In the most recent clash between insurers and the credit hire industry, McBride v UK Insurance Limited and Clayton v EUI Limited  EWCA Civ 144, the Court of Appeal has approved its previous decision in Stevens v Equity Syndicate Management Limited  EWCA Civ 93, and has set down a number of important points of principle which may well substantially reduce the arguments available to Claimants in credit hire disputes. Most significantly, the assessment of the cost of obtaining a nil excess has been detached from the consideration of the appropriate basic hire rate. In addition, the practice of uplifting a hire rate to account for the well-known difference between a 7 day and a 28 day hire rate has been approved.
For a fuller summary of the law relating to credit hire disputes and an analysis of the case of Stevens, see my previous article on the subject:/news/latest-news/2015/march/basic-hire-rates-march-2015/.
In both McBride and Clayton, the Claimant hired appropriate replacements for high-end vehicles on credit terms for a substantial period of time. They both paid extra to reduce the excess under the hire agreement to zero. Neither party was impecunious and therefore the issues for the judge at each trial revolved around the correct approach to each party’s basic hire rate (“BHR”) evidence.
In McBride, the Defendant was not able to produce any BHR evidence offering a nil excess. The District Judge therefore relied entirely on the Claimant’s figures and, applying the test outlined in Stevens, allowed the rate of £225, being the lowest reasonable figure from a mainstream car hire company, but made no adjustment to reflect the fact that this quotation included an excess of £2,000.
In Clayton, with the Claimant’s BHR evidence disallowed for having been produced only on the day of trial, the Defendant’s evidence quoted all figures as 28 day hire rates, with no evidence of the 7 day rate. The District Judge dealt with the nil excess question by allowing a 10% uplift on the BHR he alighted upon, and applied a further 15% uplift to reflect his finding that the Claimant expected the repairs to be done quickly, and therefore would have hired on the basis of a 7 day rate. This approach was approved on appeal to HHJ Staite.
The respective Claimants appealed on a number of grounds, arguing (i) that Stevens had been wrongly decided as it was inconsistent with previous authority; (ii) that where a Defendant’s evidence provided no details as to the cost of hiring with a nil excess, the burden of proof to demonstrate that the credit hire rate exceeded the BHR had not been satisfied, and that the credit hire rate should therefore be allowed in full; (iii) that the percentage increase approach of the judge in reflecting the difference between 7 and 28 day rates was unprincipled and incorrect.

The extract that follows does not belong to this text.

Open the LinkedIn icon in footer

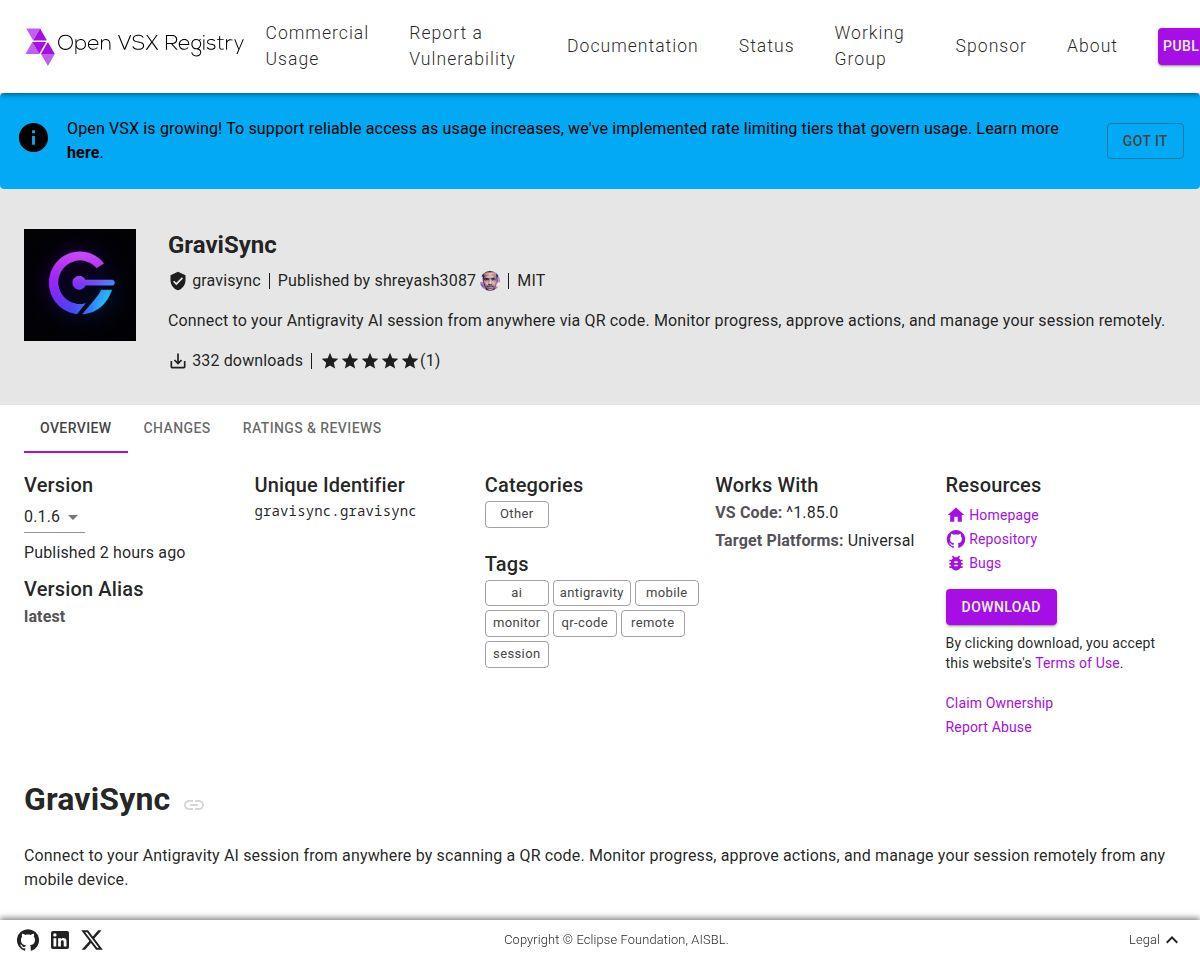click(60, 940)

The Court of Appeal’s judgment
Flaux LJ delivered the unanimous judgment of the court. The challenge to the “lowest reasonable rate quoted by a mainstream supplier” test for the BHR in Stevens was dealt with quickly. Although permission to appeal was granted, so that the point could be taken to the Supreme Court if so advised, the court considered that there was no inconsistency with previous authority. The principle in Stevens was entirely appropriate, given the ease with which hire rates can be compared using the internet, as held at paragraph 53 of the judgment.

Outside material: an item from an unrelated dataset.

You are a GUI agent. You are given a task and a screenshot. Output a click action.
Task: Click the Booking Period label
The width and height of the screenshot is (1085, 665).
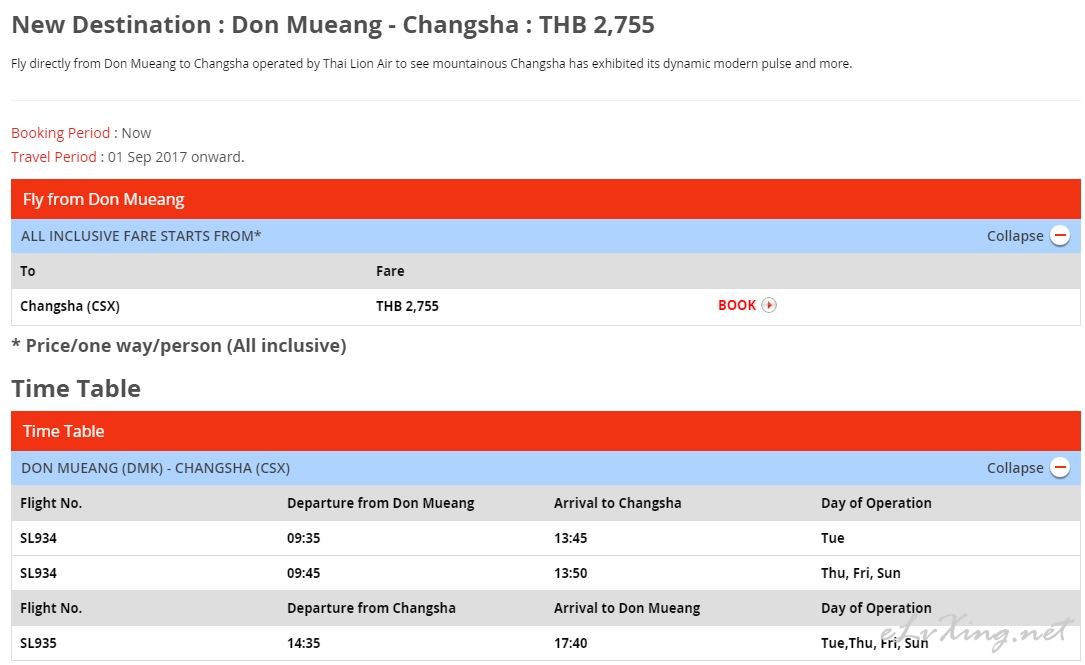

The Court of Appeal held that, as a matter of principle, the Claimant should not recover the full credit hire rate, simply because no comparable BHR was provided with a nil excess. To do so “would erode Dimond v Lovell and would in practice lead to a further exception to the general principle laid down in that case” (Flaux LJ at ).
It was further held, by reference to the case of Bee v Jenson  EWHC 3359 (Comm), that it would almost invariably be reasonable for a Claimant to seek a nil excess, but that, where a nil excess is not available in the evidence before the court, this should be treated separately from the comparison of credit hire rate and BHR, and an additional amount should be allowed to reflect this. In McBride, the failure by the trial judge to deal with the nil rate was reflected by increasing the award by £10 per day plus VAT, which was the additional amount charged by the credit hire company, Accident Exchange Limited. In Clayton, the court considered that the 10% adjustment made by the judge closely reflected the cost of excess reduction offered by the credit hire company, and approved the application of the judge’s considerable experience of such cases in making such an adjustment. The court also approved, obiter, the consideration of often substantially cheaper stand-alone excess elimination products, such as those offered by Questor and Insurance4carhire.com, where these were available for the type of vehicle hired and for the same period.
In relation to the 15% increase applied in Clayton to reflect the difference between a 7 and 28 day rate, the court rejected the Claimant’s criticism of the approach taken by the judge. It considered that an unduly rigorous and exacting approach would not be appropriate in a case reliant on the approximate and artificial exercise of stripping out irrecoverable benefits from the credit hire rate. Again, it was held that the judge was entitled to make the adjustment based on his 20 years’ experience, during which he would have seen many examples of the difference between 7 and 28 day rates, and in light of the paucity of the evidence before him. The appeal was therefore dismissed.
Although this decision is favourable to insurers, as it reduces substantially the scope of challenge to BHR evidence, it is important to bear in mind that the separation exercise advocated by the Court of Appeal will only be relevant where BHR evidence does not quote for a nil excess. It should not be necessary where the nil excess is quoted, per Flaux LJ at .
Notwithstanding this, Defendants would now be well advised to include in their BHR evidence appropriate quotations for stand-alone excess elimination products. Claimants wishing to avoid the uncertainty of a percentage increase or reduction to reflect the difference between 7 and 28 day rates should ensure that their evidence covers both.